Explosion de la demande pour les voitures électriques d’occasion depuis le début de la guerre

Depuis le début du conflit au Moyen-Orient, le marché des voitures d’occasion électriques connaît une véritable effervescence. Les sites spécialisés rapportent une hausse significative des recherches et des achats, en grande partie en raison de l’augmentation des prix des carburants. Ce phénomène indique un changement notable dans les comportements d’achat des Français.

EN BREF

  • Les recherches de voitures électriques d’occasion ont presque doublé depuis le début de la guerre.
  • Les prix des véhicules électriques d’occasion ont baissé de 4,27% en 2025.
  • Les modèles électriques connus, comme la Zoé, sont particulièrement prisés par les acheteurs.

Selon Aramis Auto, la part des ventes de voitures 100% électriques a bondi de 6,5 % à 12,7 % en l’espace d’un mois, entre la semaine du 16 février et celle du 9 mars. Bien que les recherches pour des véhicules électriques restent minoritaires, elles ont doublé, passant de 2 % à 4 % du total des recherches.

Le site La Centrale a également observé une hausse impressionnante, avec une augmentation de 91 % des recherches de véhicules électriques depuis le 28 février. Ce changement a été particulièrement marqué alors que les prix à la pompe commençaient à frôler les 2 euros le litre. « Les recherches ont d’abord augmenté progressivement, avant de s’accélérer fortement à partir du début de mars », a précisé un représentant du site.

Une offre d’occasion en plein essor

Cette montée en flèche de l’intérêt pour les voitures électriques d’occasion est également accompagnée par une baisse des prix. En 2025, ces véhicules ont vu leur coût diminuer de 4,27 %, rendant leur acquisition plus accessible. En moyenne, les voitures électriques d’occasion coûtent 22.000 euros de moins que leurs homologues neuves. La Centrale propose aujourd’hui plus de 40.000 véhicules électriques, soit une augmentation de 38 % par rapport à l’année précédente.

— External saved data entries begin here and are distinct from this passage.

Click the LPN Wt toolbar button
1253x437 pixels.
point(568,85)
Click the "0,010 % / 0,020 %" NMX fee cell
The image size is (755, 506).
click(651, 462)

Guillaume Henri-Blanchet, directeur général adjoint de La Centrale, souligne que face à la flambée des prix du carburant, les automobilistes cherchent des solutions économiques. « Une recharge à domicile coûte entre 10 et 15 euros, contre près de 2 euros pour un litre de carburant », a-t-il expliqué, mettant en lumière l’attrait croissant pour l’électrique.

Les défis de l’électrique

Malgré cet intérêt croissant, l’achat d’une voiture électrique demeure un processus plus complexe. Les consommateurs expriment encore des doutes concernant l’autonomie, la recharge et la durabilité des batteries. Les délais d’achat pour une voiture électrique sont estimés à deux fois plus longs que pour un véhicule diesel. Cela montre que, bien que l’électrique d’occasion commence à se démocratiser, certaines appréhensions persistent.

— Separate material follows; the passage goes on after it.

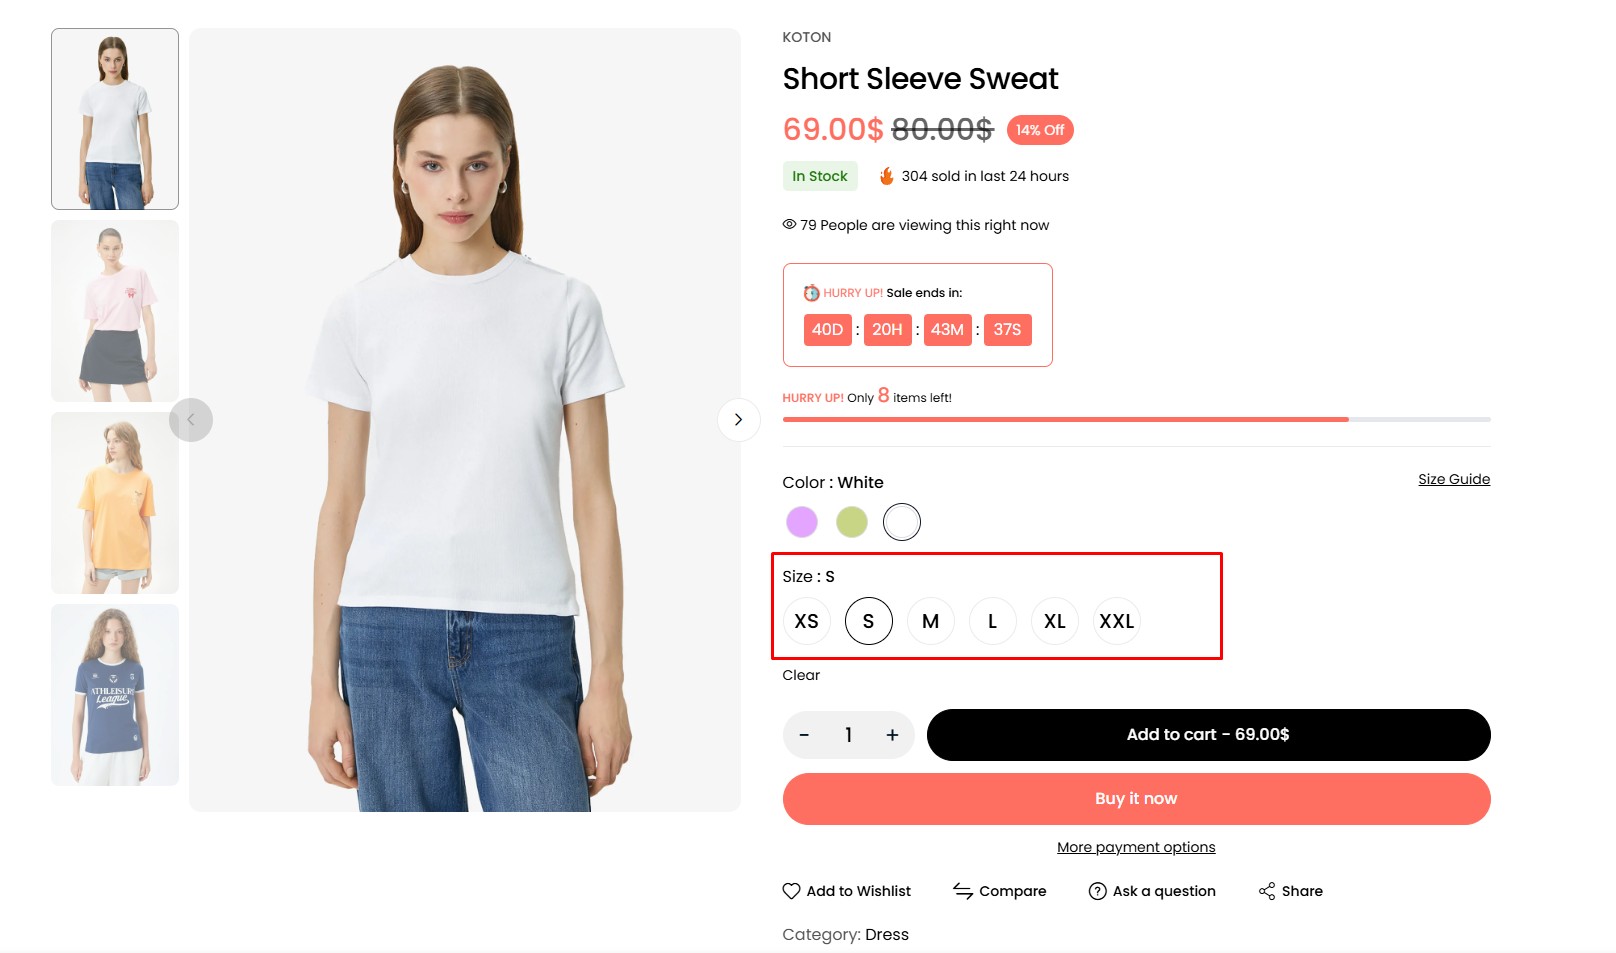Screen dimensions: 1616x953
Task: Select the purple color swatch
Action: (802, 522)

Les marques automobiles ont également constaté un regain d’intérêt pour les modèles électriques lors de leurs journées portes ouvertes de mi-mars. Cette tendance se retrouve également chez AutoScout, qui a enregistré une augmentation de 5,3 % des recherches de voitures électriques entre le 1er et le 22 mars, alors que les recherches pour les modèles à essence et diesel ont chuté respectivement de 15,7 % et 25,6 %.

Au niveau international, l’Allemagne présente une dynamique encore plus marquée, avec une hausse de 32,6 % des recherches de véhicules électriques sur la même période. Ce constat souligne un intérêt croissant pour l’électrique, qui représente désormais 9 % des recherches sur AutoScout en Allemagne, soit trois fois plus qu’en France.

Cette évolution vers les voitures électriques d’occasion témoigne d’un changement de mentalité. Les consommateurs prennent conscience des enjeux économiques et environnementaux, et l’électrique apparaît comme une solution viable pour de nombreux trajets quotidiens. Les modèles les plus recherchés, tels que la Zoé ou la e-208, sont de plus en plus adaptés aux besoins des conducteurs, tandis que des marques comme Tesla gagnent en popularité pour les trajets plus longs.